Adam Clarke's Commentary on the Bible

Verse 8 (1 Timothy 2:8)

I will therefore - Seeing the apostle had his authority from Christ, and spoke nothing but what he received from him, his βουλομαι , I will, is equal to I command.

That men pray - That is, for the blessings promised in this testimony of God. For, although God has provided them, yet he will not give them to such as will not pray. See the note on 1 Timothy 2:1 , the subject of which is here resumed.

Everywhere - Εν παντι τοπῳ· In every place. That they should always have a praying heart, and this will ever find a praying place. This may refer to a Jewish superstition.
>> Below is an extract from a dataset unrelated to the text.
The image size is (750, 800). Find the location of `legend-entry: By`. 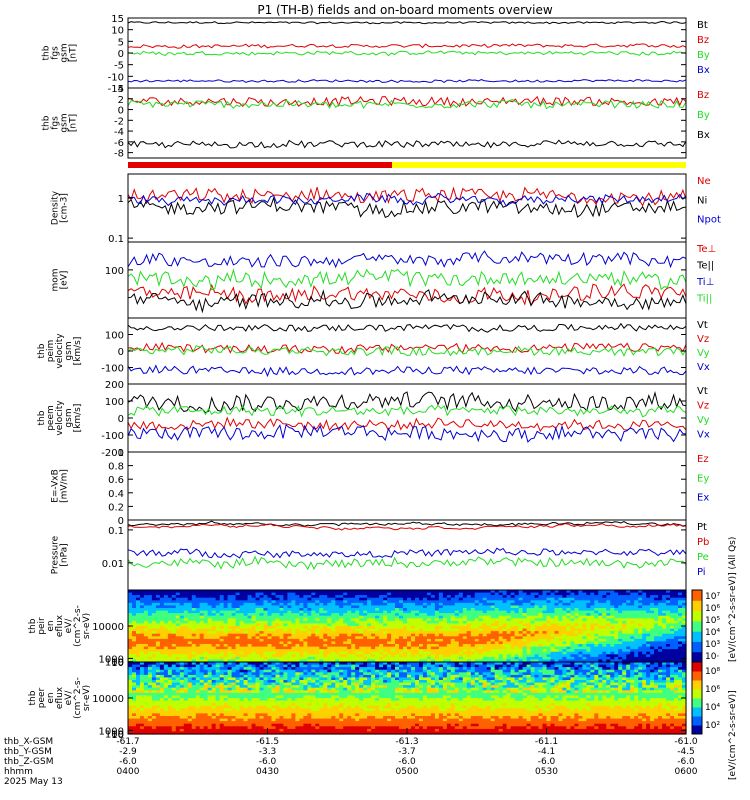

legend-entry: By is located at coordinates (704, 56).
They thought, at first, that no prayer could be acceptable that was not offered at the temple at Jerusalem; afterward this was extended to the Holy Land; but, when they became dispersed among the nations, they built oratories or places of prayer, principally by rivers and by the seaside; and in these they were obliged to allow that public prayer might be legally offered, but nowhere else. In opposition to this, the apostle, by the authority of Christ, commands men to pray everywhere; that all places belong to God's dominions; and, as he fills every place, in every place he may be worshipped and glorified. As to ejaculatory prayer, they allowed that this might be performed standing, sitting, leaning, lying, walking by the way, and during their labor. Beracoth, fol. xi. 1. And yet in some other places they teach differently. See Schoettgen.

Lifting up holy hands - It was a common custom, not only among the Jews, but also among the heathens, to lift up or spread out their arms and hands in prayer. It is properly the action of entreaty and request; and seems to be an effort to embrace the assistance requested. But the apostle probably alludes to the Jewish custom of laying their hands on the head of the animal which they brought for a sin-offering, confessing their sins, and then giving up the life of the animal as an expiation for the sins thus confessed. And this very notion is conveyed in the original term επαιροντας , from αιρω to lift up, and επι , upon or over. This shows us how Christians should pray. They should come to the altar; set God before their eyes; humble themselves for their sins; bring as a sacrifice the Lamb of God; lay their hands on this sacrifice; and by faith offer it to God in their souls' behalf, expecting salvation through his meritorious death alone.

Without wrath - Having no vindictive feeling against any person; harbouring no unforgiving spirit, while they are imploring pardon for their own offenses.

The holy hands refer to the Jewish custom of washing their hands before prayer; this was done to signify that they had put away all sin, and purposed to live a holy life.

And doubting - Διαλογισμου or διαλογισμων , as in many MSS., reasonings, dialogues. Such as are often felt by distressed penitents and timid believers; faith, hope, and unbelief appearing to hold a disputation and controversy in their own bosoms, in the issue of which unbelief ordinarily triumphs. The apostle therefore wills them to come, implicitly relying on the promises of God, and the sacrifice and mediation of Jesus Christ.